RECORD EXCERPTS:
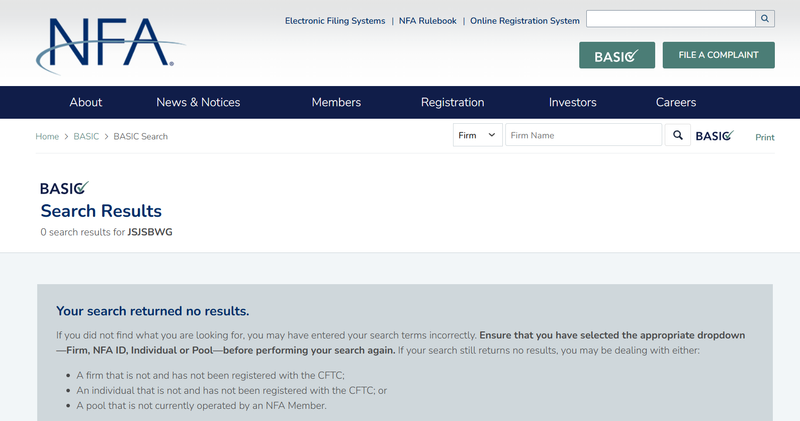Open the Careers menu
The image size is (800, 421).
point(676,102)
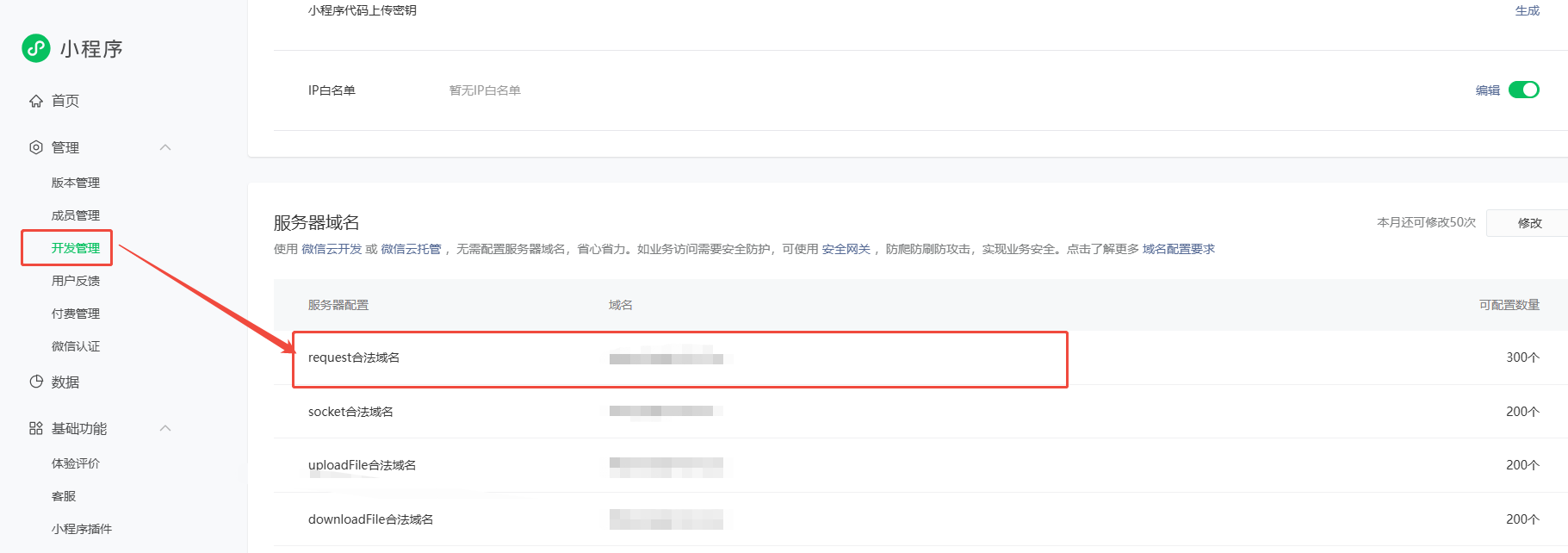Screen dimensions: 1568x553
Task: Open the 域名配置要求 link
Action: pos(1178,249)
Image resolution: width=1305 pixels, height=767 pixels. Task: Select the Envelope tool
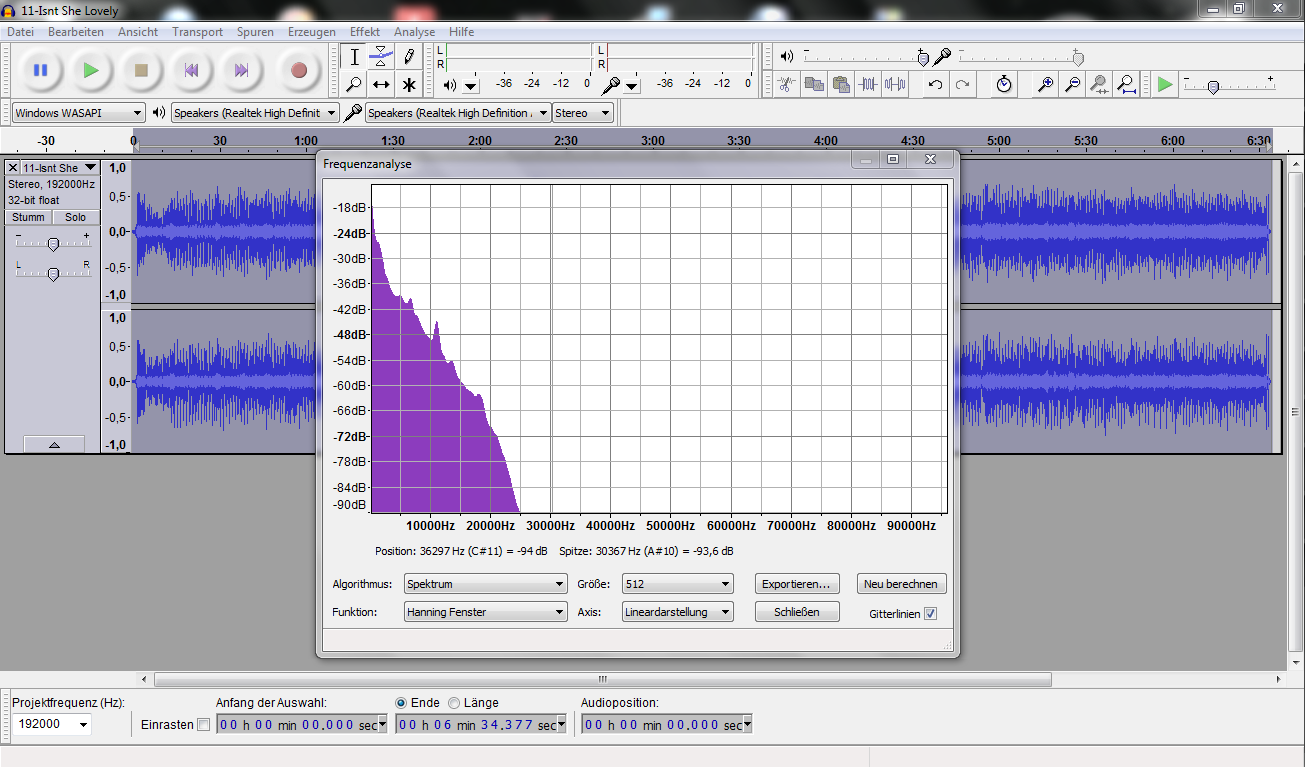tap(381, 56)
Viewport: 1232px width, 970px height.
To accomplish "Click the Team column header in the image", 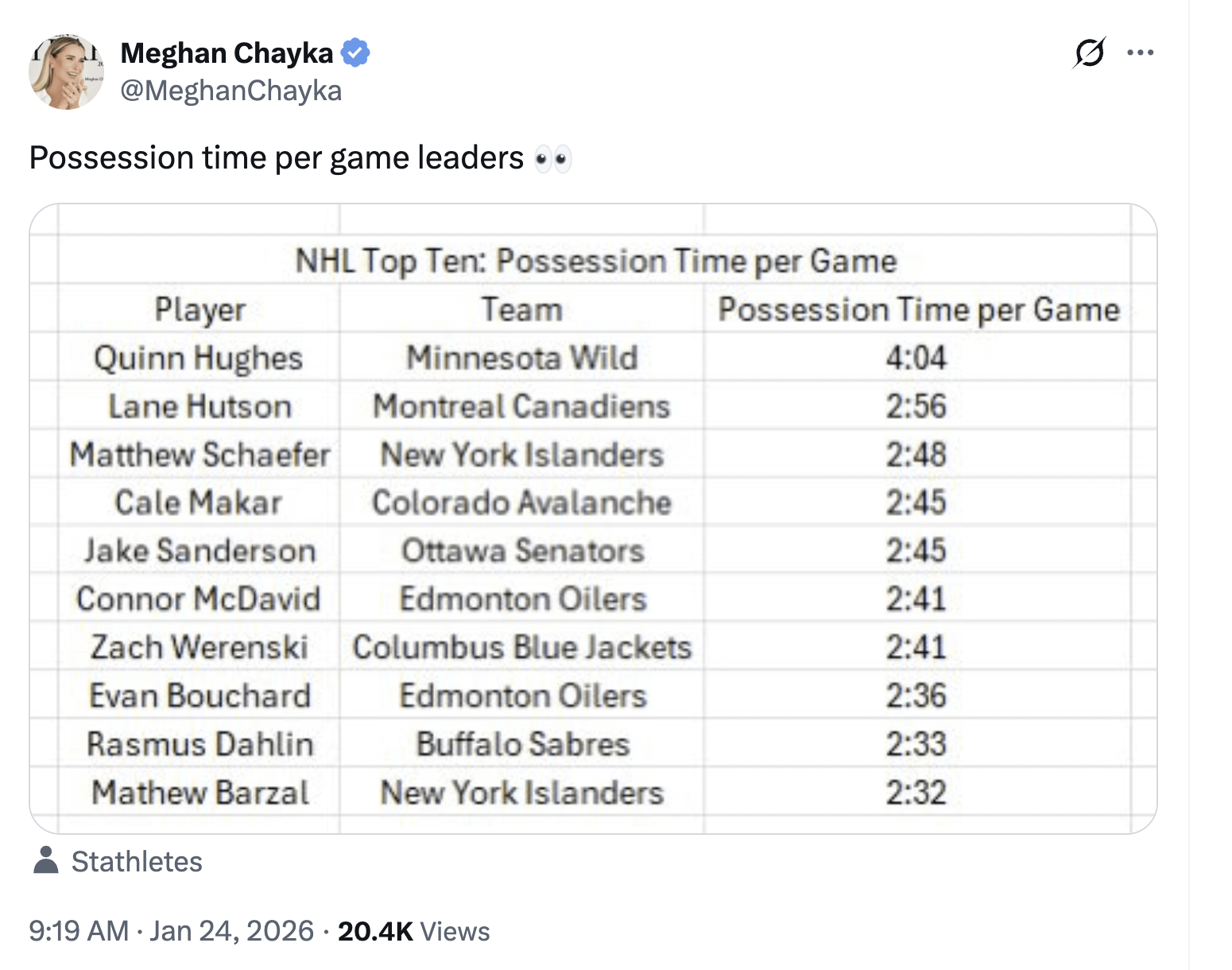I will [x=521, y=309].
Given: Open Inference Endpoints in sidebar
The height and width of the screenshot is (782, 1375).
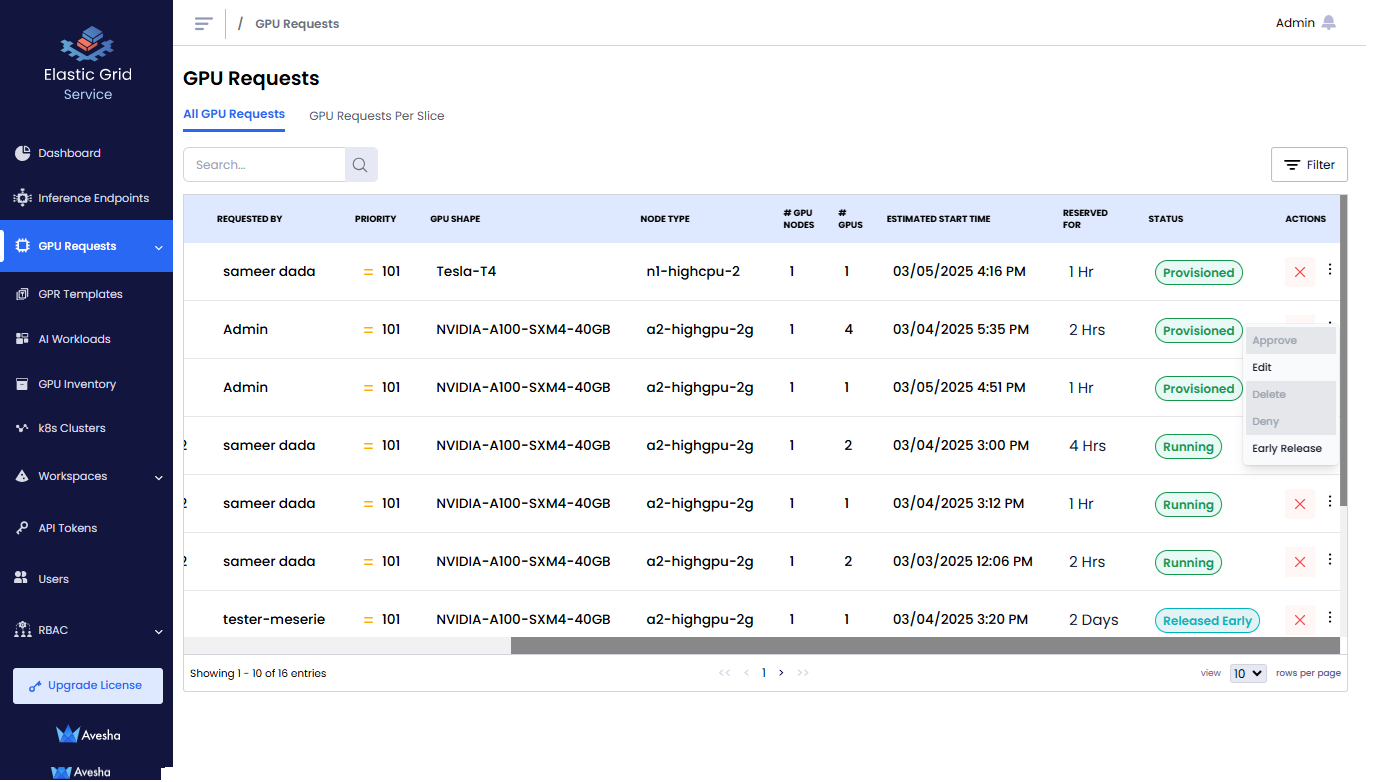Looking at the screenshot, I should pos(93,198).
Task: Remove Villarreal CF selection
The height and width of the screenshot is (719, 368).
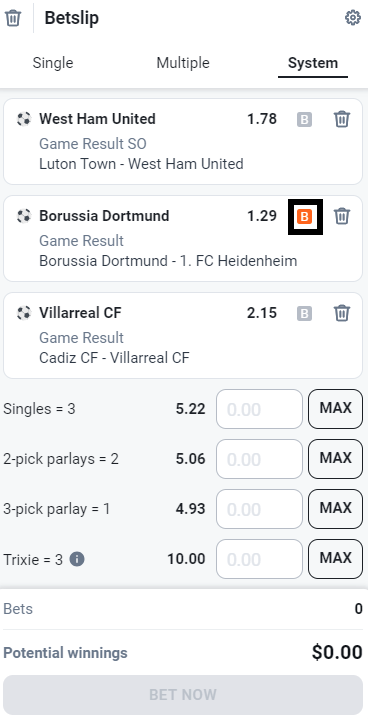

DO THIS: Quote the portion of the items that opens with the line containing "Given: Open Inference Endpoints in sidebar" and continues through the end of the items, leaving the pictures out of your answer.

COMPLETED TASK:
Given: Open Inference Endpoints in sidebar
The height and width of the screenshot is (782, 1375).
Looking at the screenshot, I should pos(93,198).
Task: Remove Villarreal CF selection
The height and width of the screenshot is (719, 368).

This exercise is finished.